▶ _What you need to do_
Within the listing below, please show every line carrying the string "account".

▶ _Supplied material_
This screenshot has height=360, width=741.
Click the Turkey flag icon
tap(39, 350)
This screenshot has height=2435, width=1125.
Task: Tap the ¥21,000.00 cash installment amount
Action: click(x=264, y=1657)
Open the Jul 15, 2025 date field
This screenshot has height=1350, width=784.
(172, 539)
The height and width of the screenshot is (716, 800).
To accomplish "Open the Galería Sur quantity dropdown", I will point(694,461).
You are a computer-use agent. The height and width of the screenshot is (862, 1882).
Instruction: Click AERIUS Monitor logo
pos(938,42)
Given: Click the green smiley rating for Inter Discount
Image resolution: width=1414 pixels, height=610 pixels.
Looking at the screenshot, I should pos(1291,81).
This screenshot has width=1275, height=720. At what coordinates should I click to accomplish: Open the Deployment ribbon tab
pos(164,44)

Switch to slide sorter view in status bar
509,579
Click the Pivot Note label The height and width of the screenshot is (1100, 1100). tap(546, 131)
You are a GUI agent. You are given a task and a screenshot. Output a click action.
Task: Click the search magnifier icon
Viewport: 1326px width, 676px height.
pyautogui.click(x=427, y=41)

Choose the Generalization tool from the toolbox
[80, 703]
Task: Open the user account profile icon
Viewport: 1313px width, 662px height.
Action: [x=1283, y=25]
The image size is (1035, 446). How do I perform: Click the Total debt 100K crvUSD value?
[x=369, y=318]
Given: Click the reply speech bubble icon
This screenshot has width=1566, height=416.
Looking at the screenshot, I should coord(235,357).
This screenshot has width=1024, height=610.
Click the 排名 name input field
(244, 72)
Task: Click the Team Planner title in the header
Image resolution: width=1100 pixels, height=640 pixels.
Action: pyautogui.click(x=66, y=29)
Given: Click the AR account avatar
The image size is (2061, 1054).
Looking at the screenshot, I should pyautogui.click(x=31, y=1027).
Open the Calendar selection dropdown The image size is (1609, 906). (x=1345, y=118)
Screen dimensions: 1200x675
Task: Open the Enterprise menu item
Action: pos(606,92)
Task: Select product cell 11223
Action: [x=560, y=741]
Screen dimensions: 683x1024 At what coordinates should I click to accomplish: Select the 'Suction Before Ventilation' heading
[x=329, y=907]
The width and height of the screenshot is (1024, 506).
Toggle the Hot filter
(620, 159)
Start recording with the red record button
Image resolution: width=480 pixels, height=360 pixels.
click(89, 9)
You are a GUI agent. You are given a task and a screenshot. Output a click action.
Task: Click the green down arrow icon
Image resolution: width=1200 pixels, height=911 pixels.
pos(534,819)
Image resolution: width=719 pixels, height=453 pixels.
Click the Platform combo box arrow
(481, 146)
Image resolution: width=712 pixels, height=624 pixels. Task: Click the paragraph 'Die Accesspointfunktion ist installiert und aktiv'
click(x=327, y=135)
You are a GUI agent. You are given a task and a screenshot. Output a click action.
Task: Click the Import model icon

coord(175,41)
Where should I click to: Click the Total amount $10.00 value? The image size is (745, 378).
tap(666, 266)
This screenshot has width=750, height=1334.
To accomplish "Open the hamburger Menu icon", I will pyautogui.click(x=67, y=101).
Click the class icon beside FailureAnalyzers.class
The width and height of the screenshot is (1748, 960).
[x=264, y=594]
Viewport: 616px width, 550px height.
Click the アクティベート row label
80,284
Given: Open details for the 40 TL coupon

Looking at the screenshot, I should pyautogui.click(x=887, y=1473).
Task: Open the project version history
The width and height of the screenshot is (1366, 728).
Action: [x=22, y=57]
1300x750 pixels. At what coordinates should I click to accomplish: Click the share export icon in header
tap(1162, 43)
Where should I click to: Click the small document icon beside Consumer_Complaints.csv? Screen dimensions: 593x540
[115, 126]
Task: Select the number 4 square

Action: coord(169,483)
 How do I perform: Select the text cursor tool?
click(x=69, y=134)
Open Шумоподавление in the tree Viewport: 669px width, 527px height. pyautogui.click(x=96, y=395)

▶ _Written reply_
Task: Open the user account profile icon
Given: Click the AR account avatar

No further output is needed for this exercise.